## Start
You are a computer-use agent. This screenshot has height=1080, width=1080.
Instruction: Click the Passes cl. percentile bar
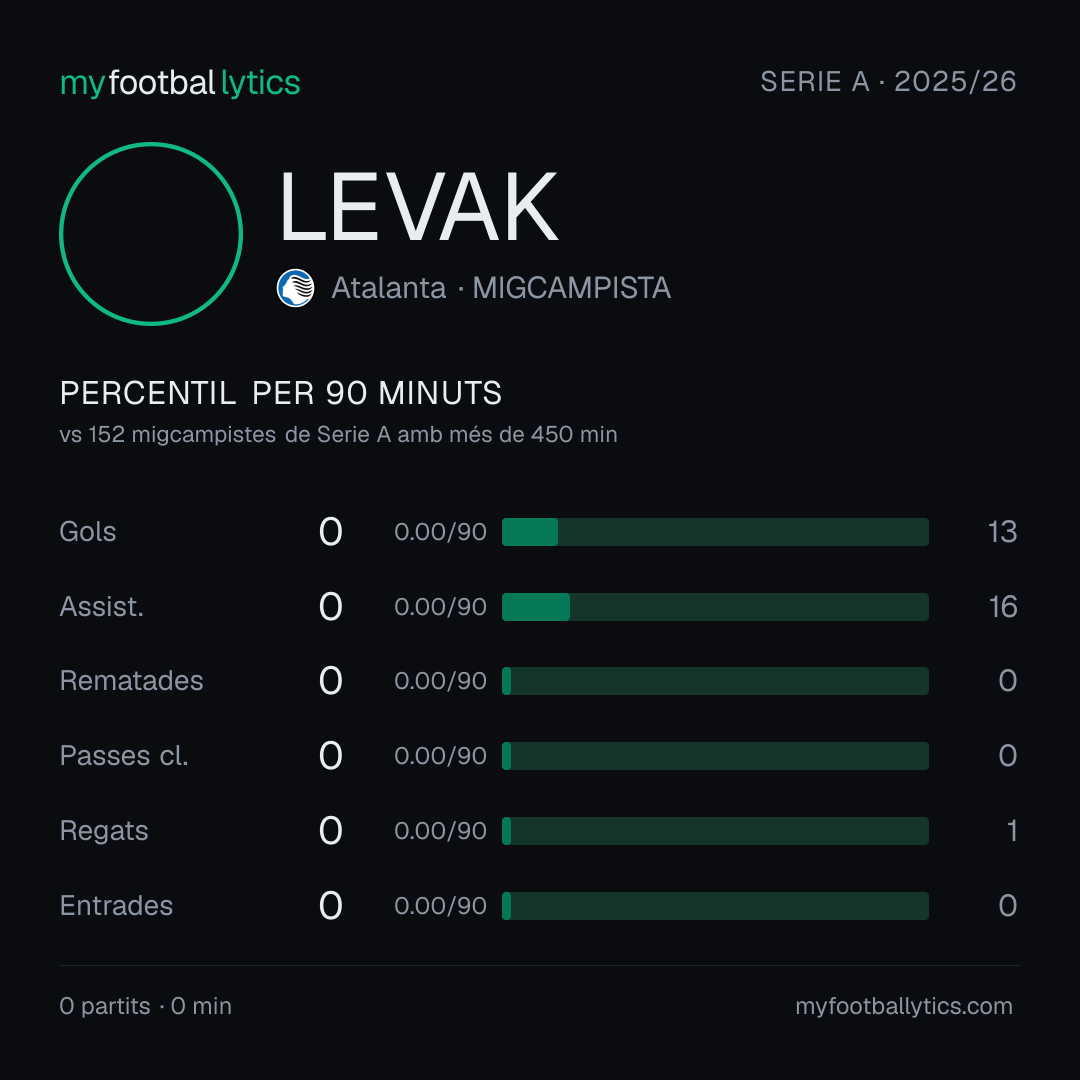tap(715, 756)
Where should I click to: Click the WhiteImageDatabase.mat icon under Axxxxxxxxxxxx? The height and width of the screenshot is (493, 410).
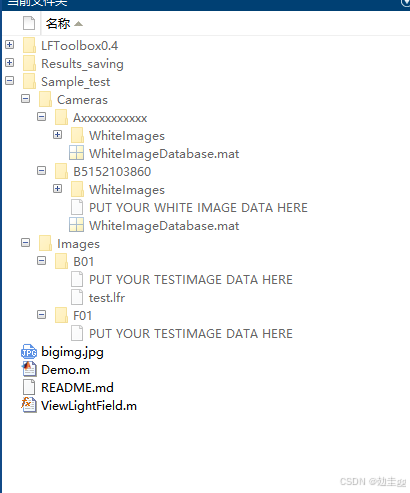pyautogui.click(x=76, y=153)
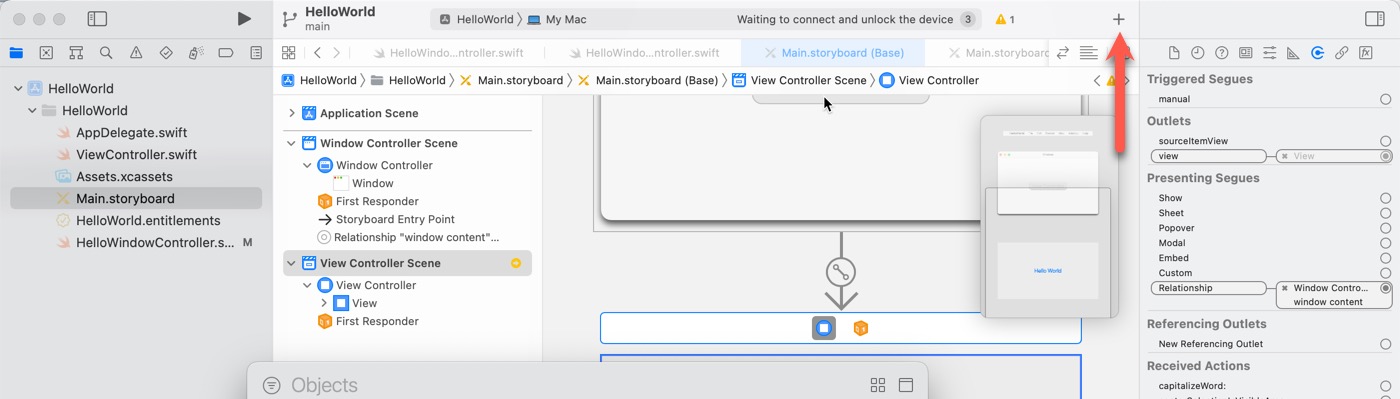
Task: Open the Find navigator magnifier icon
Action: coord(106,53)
## End
Could you format the records above as a numbered list, skipping any blank lines and leaving the pictures out?

1. You are a computer-use agent. This screenshot has height=1080, width=1080.
2. Instruction: Click the Passes cl. percentile bar
3. tap(715, 756)
4. Where should I click to: Click the WhiteImageDatabase.mat icon under Axxxxxxxxxxxx? The height and width of the screenshot is (493, 410).
5. pyautogui.click(x=76, y=153)
6. Task: Open the Find navigator magnifier icon
7. Action: coord(106,53)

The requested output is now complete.